Валя покраснела. И, зная об этом, недовольная собой, ответила:
— Я думаю о том, как встретит Татьяна Власьевна…
«Березки» остались позади. Спускаемся к железнодорожной товарной станции. Свернули круто влево и поехали вдоль западного конца комбината — мимо листопрокатного-три, листопрокатного-четыре. И мимо особого царства-государства — калибровочного завода — проехали. И попали на северный переход.
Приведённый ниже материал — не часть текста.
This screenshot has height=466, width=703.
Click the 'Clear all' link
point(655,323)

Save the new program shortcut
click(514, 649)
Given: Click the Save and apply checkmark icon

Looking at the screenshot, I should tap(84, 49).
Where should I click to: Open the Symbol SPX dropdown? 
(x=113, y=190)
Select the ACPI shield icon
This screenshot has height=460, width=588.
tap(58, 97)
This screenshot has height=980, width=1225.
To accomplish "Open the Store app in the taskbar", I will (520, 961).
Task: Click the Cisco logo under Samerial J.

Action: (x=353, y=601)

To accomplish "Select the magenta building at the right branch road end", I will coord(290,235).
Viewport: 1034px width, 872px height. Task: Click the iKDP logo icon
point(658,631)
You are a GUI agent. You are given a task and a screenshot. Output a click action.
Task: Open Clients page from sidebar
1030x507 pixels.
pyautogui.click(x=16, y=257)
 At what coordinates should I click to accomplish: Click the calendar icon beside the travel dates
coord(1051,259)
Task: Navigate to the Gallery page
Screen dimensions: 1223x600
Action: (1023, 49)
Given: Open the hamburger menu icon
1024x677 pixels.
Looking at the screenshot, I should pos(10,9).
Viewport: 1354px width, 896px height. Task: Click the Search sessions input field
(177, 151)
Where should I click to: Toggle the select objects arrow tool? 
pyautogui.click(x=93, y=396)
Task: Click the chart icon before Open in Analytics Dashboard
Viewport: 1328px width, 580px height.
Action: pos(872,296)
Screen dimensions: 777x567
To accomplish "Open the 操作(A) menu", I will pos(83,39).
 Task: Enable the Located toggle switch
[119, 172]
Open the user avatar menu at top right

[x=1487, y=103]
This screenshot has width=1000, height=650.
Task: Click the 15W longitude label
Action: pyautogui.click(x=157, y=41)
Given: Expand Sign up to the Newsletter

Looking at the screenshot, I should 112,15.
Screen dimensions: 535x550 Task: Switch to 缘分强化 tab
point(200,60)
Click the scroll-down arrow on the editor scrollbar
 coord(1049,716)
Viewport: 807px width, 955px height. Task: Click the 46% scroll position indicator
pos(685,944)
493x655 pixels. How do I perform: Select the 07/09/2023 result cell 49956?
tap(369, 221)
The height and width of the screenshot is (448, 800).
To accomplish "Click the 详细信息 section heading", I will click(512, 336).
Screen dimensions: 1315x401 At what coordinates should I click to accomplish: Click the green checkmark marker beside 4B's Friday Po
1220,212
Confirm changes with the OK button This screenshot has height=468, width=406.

Он длиннющий: мосты, виадуки, вода, насыпи и рельсы, рельсы, рельсы. Отсюда, с перехода, хорошо видно, как идут один за другим поезда. От нас с металлом, цементом, железными изделиями. К нам с углем, рудой, лесом и прочими грузами.
— Где мы сейчас находимся? — спрашивает Валя.
Будь на моем месте кто-либо другой, он бы сказал: «На северном переходе». Для меня такие простые слова сейчас не подходят. На язык другие, песенные просятся. Я сказал:
— Мы находимся в преддверии нашего будущего.
Не высмеяла говоруна. Лицо серьезное, задумчивое. Понимает, что происходит со мной. Пытает себя: может или не может ответить мне полной взаимностью? Ну, и что ты выпытала, милая? Молчит. Не так ей все ясно, как мне. Ничего! Подождем…
Въехали на правобережную сторону, белую, чистенькую, многоэтажную. По улице Строителей спускаемся вниз. Слева промелькнули монументы: каменная палатка в натуральную величину, воздвигнутая на высоком фундаменте, мозолистая, увеличенная в тысячу раз ладонь горняка, в которой лежит глыба настоящей магнитной руды. Пересекли круглую площадь Орджоникидзе и попали куда надо. Моя родная улица. Арка, ведущая в сердцевину многокорпусного квартала. Деревья, большие, развесистые, как в старом лесу. Солнечные поляны. Качели. Волейбольные площадки. Привык я к своему двору. Но Валя первый раз видит наше приволье. Всплеснула руками:
— Ой, как тут у вас хорошо!
— Да? Не лучше других мы. Во всех кварталах правобережья имеются такие зоны отдыха. Всего вдоволь — зелени, воды, свежего воздуха, цветов и тишины…
Мы вошли в седьмой корпус, в седьмой подъезд. Все, кто был во дворе, смотрели на нас. Ладно, пусть смотрят. Со временем перестанут обращать внимание на то, что рядом со мной идет такая красавица. Привыкнут!